» **Data records**:
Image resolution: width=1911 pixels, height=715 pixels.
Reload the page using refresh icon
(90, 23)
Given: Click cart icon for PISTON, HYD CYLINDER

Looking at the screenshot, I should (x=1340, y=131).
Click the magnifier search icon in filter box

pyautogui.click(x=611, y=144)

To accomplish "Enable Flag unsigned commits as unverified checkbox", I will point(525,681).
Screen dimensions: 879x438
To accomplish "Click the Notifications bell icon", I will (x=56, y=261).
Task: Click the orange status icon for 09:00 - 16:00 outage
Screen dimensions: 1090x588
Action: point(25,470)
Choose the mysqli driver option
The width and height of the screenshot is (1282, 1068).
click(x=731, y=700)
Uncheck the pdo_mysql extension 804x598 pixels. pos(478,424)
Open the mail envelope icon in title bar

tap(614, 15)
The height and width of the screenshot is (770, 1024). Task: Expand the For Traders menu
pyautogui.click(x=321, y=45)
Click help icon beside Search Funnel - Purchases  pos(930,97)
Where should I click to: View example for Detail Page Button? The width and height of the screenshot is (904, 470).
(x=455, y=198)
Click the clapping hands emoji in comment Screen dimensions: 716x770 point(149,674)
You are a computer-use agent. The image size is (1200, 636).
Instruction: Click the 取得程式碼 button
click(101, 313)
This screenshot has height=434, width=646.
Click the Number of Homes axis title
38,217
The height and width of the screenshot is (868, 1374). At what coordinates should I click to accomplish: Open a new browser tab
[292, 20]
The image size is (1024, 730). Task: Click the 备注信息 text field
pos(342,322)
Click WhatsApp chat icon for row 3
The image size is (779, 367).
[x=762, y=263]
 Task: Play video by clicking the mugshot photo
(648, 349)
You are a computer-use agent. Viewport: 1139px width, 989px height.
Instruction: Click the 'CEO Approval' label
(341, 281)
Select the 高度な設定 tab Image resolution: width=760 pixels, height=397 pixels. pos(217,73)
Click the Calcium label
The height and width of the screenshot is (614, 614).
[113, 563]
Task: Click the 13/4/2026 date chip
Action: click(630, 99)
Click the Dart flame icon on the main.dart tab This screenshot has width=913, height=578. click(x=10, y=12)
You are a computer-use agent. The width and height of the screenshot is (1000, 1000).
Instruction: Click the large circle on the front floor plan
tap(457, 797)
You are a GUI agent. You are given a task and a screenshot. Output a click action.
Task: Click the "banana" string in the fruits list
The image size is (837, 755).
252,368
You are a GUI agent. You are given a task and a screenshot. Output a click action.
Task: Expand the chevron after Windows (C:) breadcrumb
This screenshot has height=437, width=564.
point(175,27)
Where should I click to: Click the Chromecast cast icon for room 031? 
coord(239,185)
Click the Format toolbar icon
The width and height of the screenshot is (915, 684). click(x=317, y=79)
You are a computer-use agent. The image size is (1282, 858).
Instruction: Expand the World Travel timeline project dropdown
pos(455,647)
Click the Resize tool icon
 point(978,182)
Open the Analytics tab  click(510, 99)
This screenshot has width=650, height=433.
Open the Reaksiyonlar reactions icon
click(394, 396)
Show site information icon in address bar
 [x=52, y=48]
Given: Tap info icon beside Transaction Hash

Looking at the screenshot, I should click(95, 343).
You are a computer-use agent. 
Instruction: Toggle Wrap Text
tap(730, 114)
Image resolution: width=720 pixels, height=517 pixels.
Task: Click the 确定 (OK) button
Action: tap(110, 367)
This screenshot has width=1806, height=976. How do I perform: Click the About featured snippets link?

» **Task instructions**:
Restate the records exactly. Leave nothing out.

» **Response area**:
Image resolution: width=1911 pixels, height=715 pixels.
Reload the page using refresh icon
(90, 23)
Given: Click cart icon for PISTON, HYD CYLINDER

Looking at the screenshot, I should (x=1340, y=131).
Click the magnifier search icon in filter box

pyautogui.click(x=611, y=144)

To accomplish "Enable Flag unsigned commits as unverified checkbox", I will point(525,681).
Screen dimensions: 879x438
To accomplish "Click the Notifications bell icon", I will (x=56, y=261).
Task: Click the orange status icon for 09:00 - 16:00 outage
Screen dimensions: 1090x588
Action: point(25,470)
Choose the mysqli driver option
The width and height of the screenshot is (1282, 1068).
click(x=731, y=700)
Uncheck the pdo_mysql extension 804x598 pixels. pos(478,424)
Open the mail envelope icon in title bar

tap(614, 15)
The height and width of the screenshot is (770, 1024). Task: Expand the For Traders menu
pyautogui.click(x=321, y=45)
Click help icon beside Search Funnel - Purchases  pos(930,97)
Where should I click to: View example for Detail Page Button? The width and height of the screenshot is (904, 470).
(x=455, y=198)
Click the clapping hands emoji in comment Screen dimensions: 716x770 point(149,674)
You are a computer-use agent. The image size is (1200, 636).
Instruction: Click the 取得程式碼 button
click(101, 313)
This screenshot has height=434, width=646.
Click the Number of Homes axis title
38,217
The height and width of the screenshot is (868, 1374). At what coordinates should I click to accomplish: Open a new browser tab
[292, 20]
The image size is (1024, 730). Task: Click the 备注信息 text field
pos(342,322)
Click WhatsApp chat icon for row 3
The image size is (779, 367).
[x=762, y=263]
 Task: Play video by clicking the mugshot photo
(648, 349)
You are a computer-use agent. Viewport: 1139px width, 989px height.
Instruction: Click the 'CEO Approval' label
(341, 281)
Select the 高度な設定 tab Image resolution: width=760 pixels, height=397 pixels. pos(217,73)
Click the Calcium label
The height and width of the screenshot is (614, 614).
[113, 563]
Task: Click the 13/4/2026 date chip
Action: click(630, 99)
Click the Dart flame icon on the main.dart tab This screenshot has width=913, height=578. click(x=10, y=12)
You are a computer-use agent. The width and height of the screenshot is (1000, 1000).
Instruction: Click the large circle on the front floor plan
tap(457, 797)
You are a GUI agent. You are given a task and a screenshot. Output a click action.
Task: Click the "banana" string in the fruits list
The image size is (837, 755).
252,368
You are a GUI agent. You are given a task and a screenshot. Output a click action.
Task: Expand the chevron after Windows (C:) breadcrumb
This screenshot has height=437, width=564.
point(175,27)
Where should I click to: Click the Chromecast cast icon for room 031? 
coord(239,185)
Click the Format toolbar icon
The width and height of the screenshot is (915, 684). click(x=317, y=79)
You are a computer-use agent. The image size is (1282, 858).
Instruction: Expand the World Travel timeline project dropdown
pos(455,647)
Click the Resize tool icon
 point(978,182)
Open the Analytics tab  click(510, 99)
This screenshot has width=650, height=433.
Open the Reaksiyonlar reactions icon
click(394, 396)
Show site information icon in address bar
 [x=52, y=48]
Given: Tap info icon beside Transaction Hash

Looking at the screenshot, I should click(95, 343).
You are a computer-use agent. 
Instruction: Toggle Wrap Text
tap(730, 114)
Image resolution: width=720 pixels, height=517 pixels.
Task: Click the 确定 (OK) button
Action: tap(110, 367)
This screenshot has width=1806, height=976. How do I perform: Click the About featured snippets link?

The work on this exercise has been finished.